In a formal declaration made about their marriage before the Provost of Annan on 26 October 1807 Louisa, without mentioning the name LacCoast, described herself as ‘Mrs Louisa Maria Edsir’, saying that she and Godfrey were ‘engaged and betrothed to each other as husband and wife in Christmas week 1799, and from that period understood themselves to be married persons’ Godfrey Macdonald’s wife Louisa Maria had in fact for many years been described in printed peerages as the ‘daughter of Farley Edsir, Esq.’, and she was so described in Godfrey Macdonald’s obituary in 1832, in her own obituary in 1835 and in the above-mentioned daughter’s obituary in 1839, as well as in the Gentleman's Magazine, in Edmund Lodge’s Peerage of the British Empire in 1837 and in Burke’s Peerage in 1901.
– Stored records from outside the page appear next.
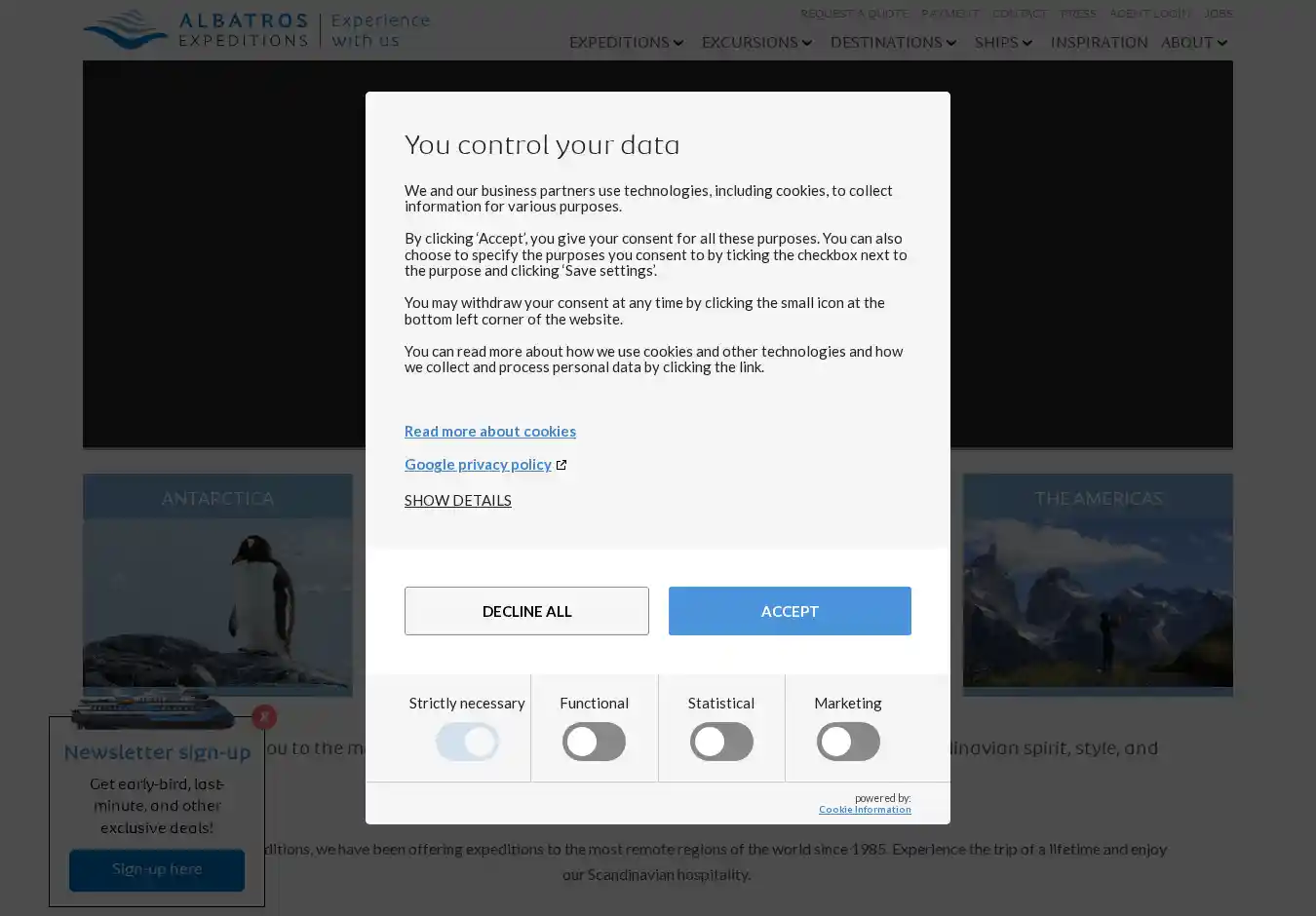1316x916 pixels.
Task: Open the Inspiration menu item
Action: pos(1099,43)
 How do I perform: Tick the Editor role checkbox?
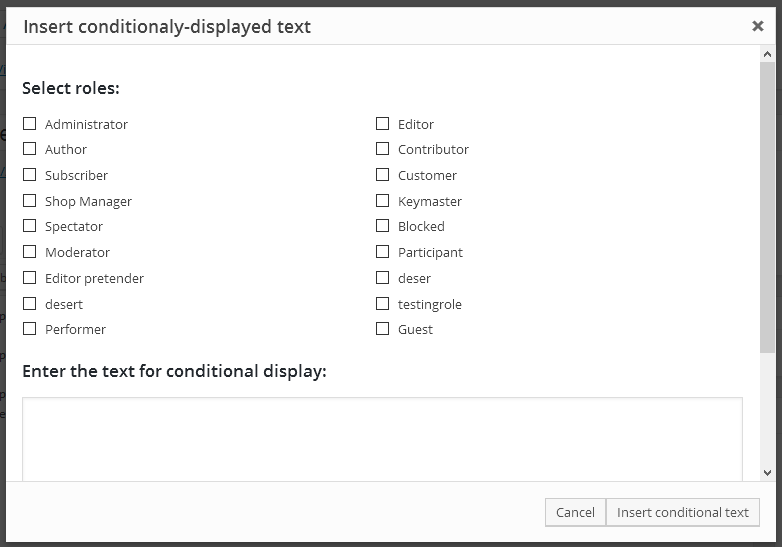tap(383, 124)
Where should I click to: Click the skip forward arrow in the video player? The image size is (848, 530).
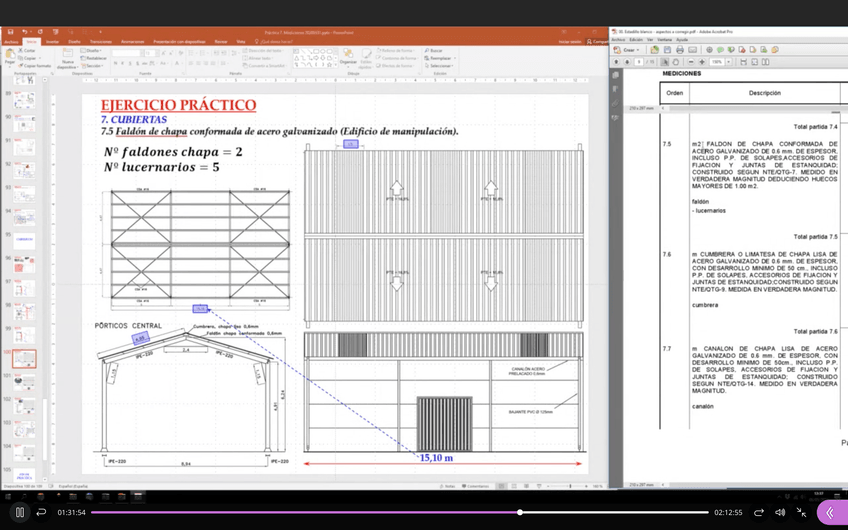[x=758, y=512]
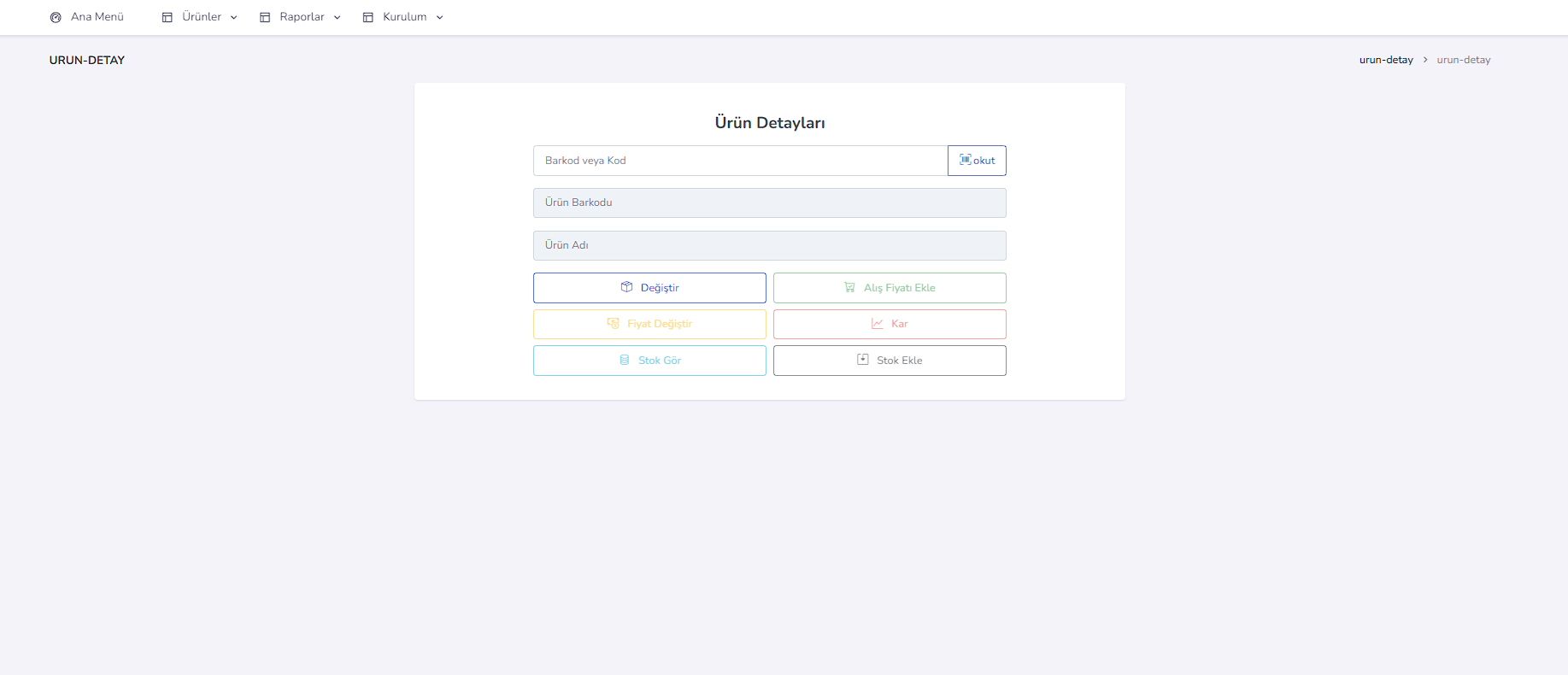Image resolution: width=1568 pixels, height=675 pixels.
Task: Click the barcode scanner icon beside okut
Action: 965,160
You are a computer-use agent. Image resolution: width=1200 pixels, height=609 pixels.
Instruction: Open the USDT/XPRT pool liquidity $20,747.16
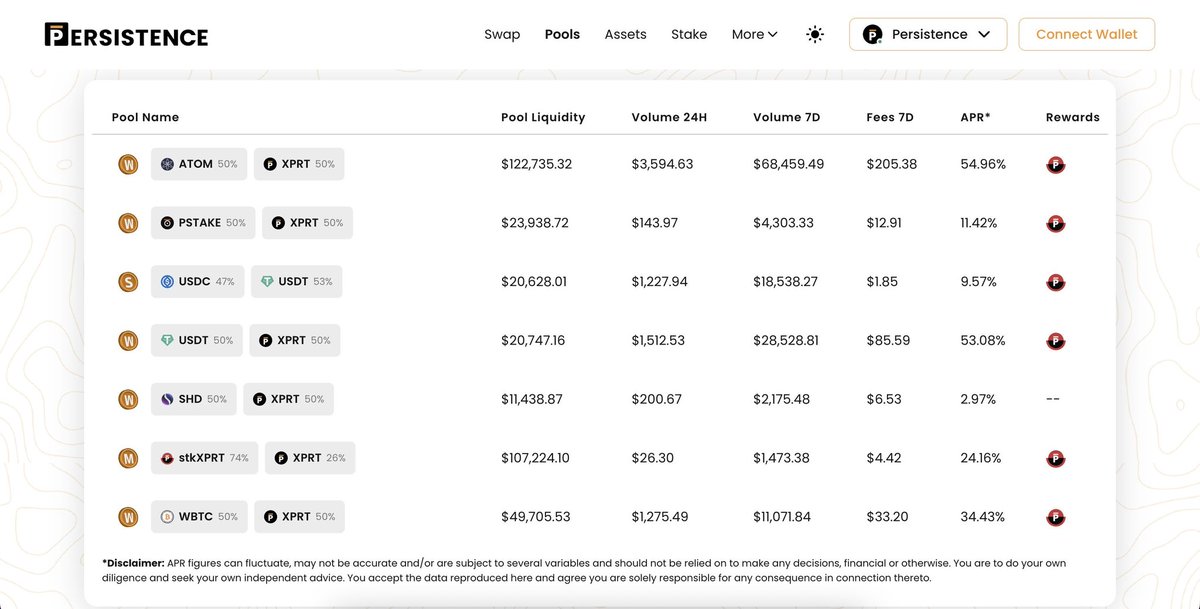point(533,340)
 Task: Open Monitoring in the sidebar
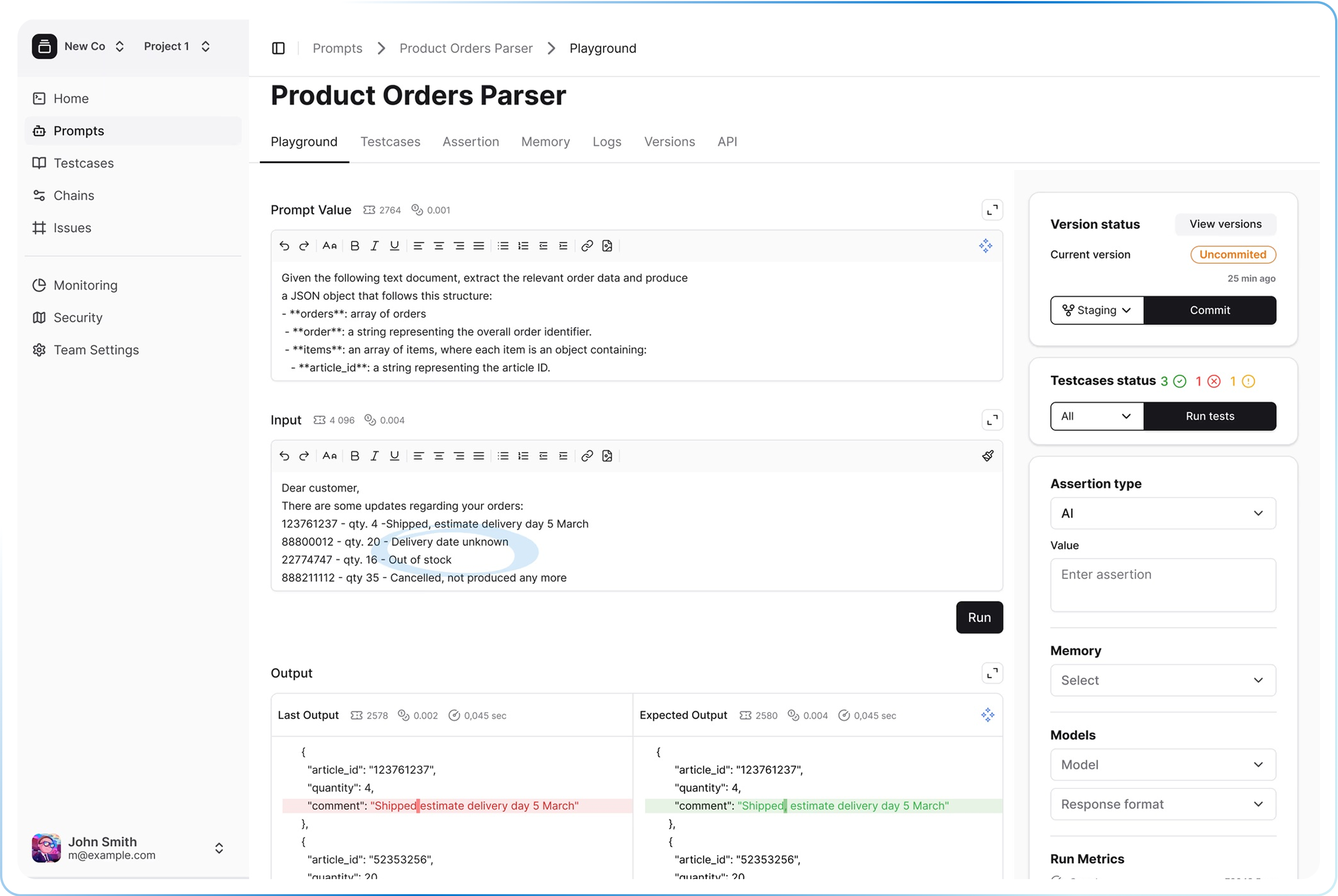[x=86, y=285]
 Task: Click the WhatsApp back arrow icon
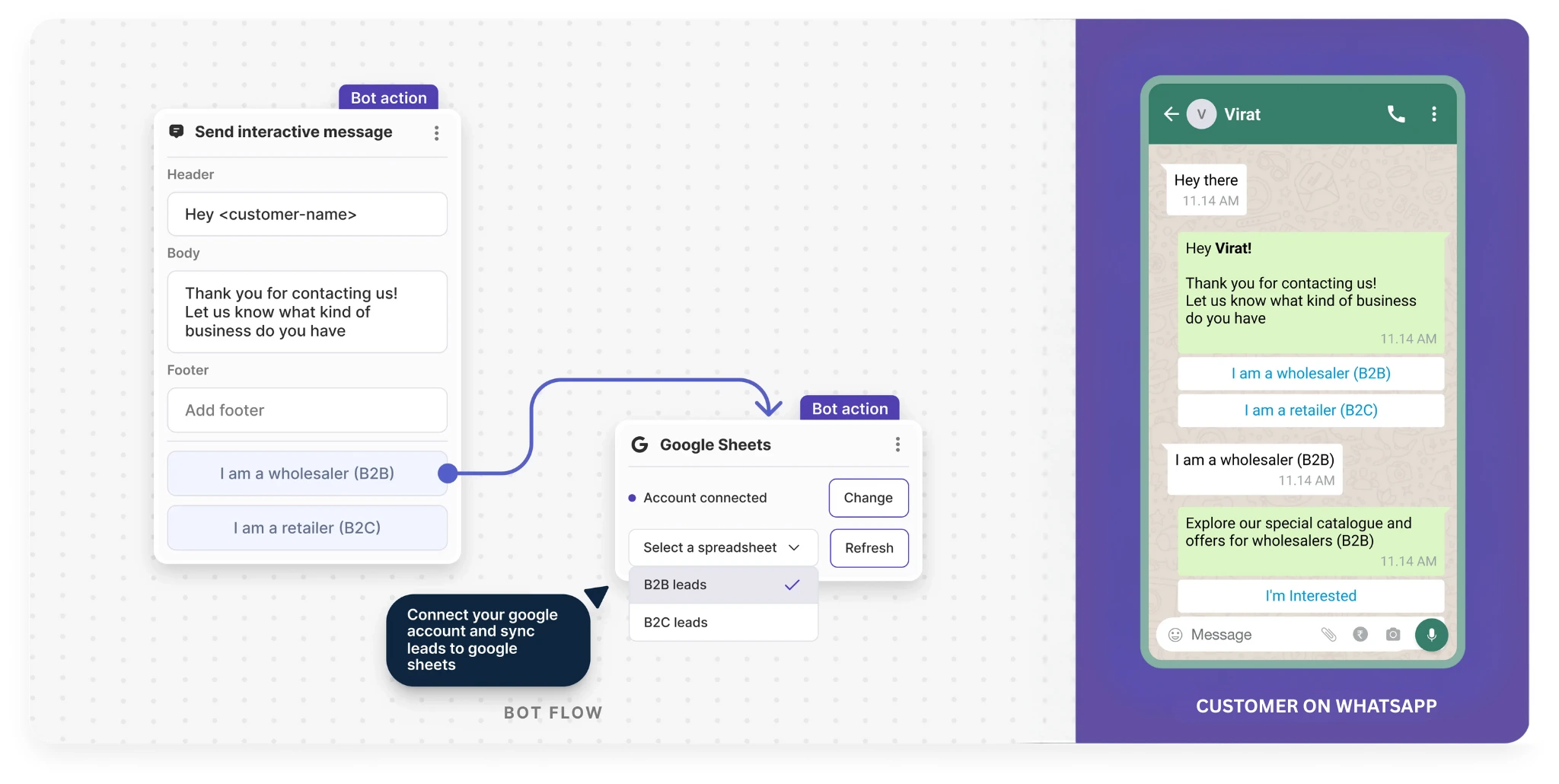tap(1171, 114)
Alice Macdonald says that Louisa had initially been adopted by and taken the surname of one Farley Edsir a steward to the Duke of Gloucester and tenant of a dairy farm near Hampton Court. She says that Louisa believed that she was born 6 January 1782 and that her ‘birth’ was entered incorrectly under the date 4 February 1781 in the baptismal register of Leatherhead, Surrey, where an entry in 1781 reads ‘Maria D. of Farley & Mary Edsar – Febry 4’. She seems to be suggesting some later interpolation but searches show that Maria was the eighth of ten children baptised to Farley and Mary Edsor, Edsar or Edser, seven at Stoke d’Abernon between 1766 and 1780 and then three at Leatherhead between 1781 and 1787. Farley Edser, a labourer unable to sign his name, had married Mary Rampton at Stoke D’Abernon, Surrey (between Esher and Leatherhead) on 15 May 1766 and was buried at Esher, Surrey, 17 March 1811. His wife Mary was buried at Esher from Chelsea, aged 72, in 1815. Mrs Davidson of Tulloch had apparently claimed to have seen a paper signed by Mary Edser after the death of the Duke of Gloucester in 1805 to the effect that Louisa Maria was ‘not her child, but of great parents’ words which echo those that Farley is alleged to have used to Godfrey Macdonald when he asked permission to marry the girl in 1799. Alice Macdonald admitted that 'there is no evidence that her 'great' parents ever took the smallest notice of her'.

No evidence has been produced to show a link between Almeria Carpenter and the child baptised Edser, or to the attendant Lacoste and the LacCoast who became Mrs Macdonald and was later said to have been an Edsir. The evidence indicates that Louisa was Farley Edser’s legitimate child.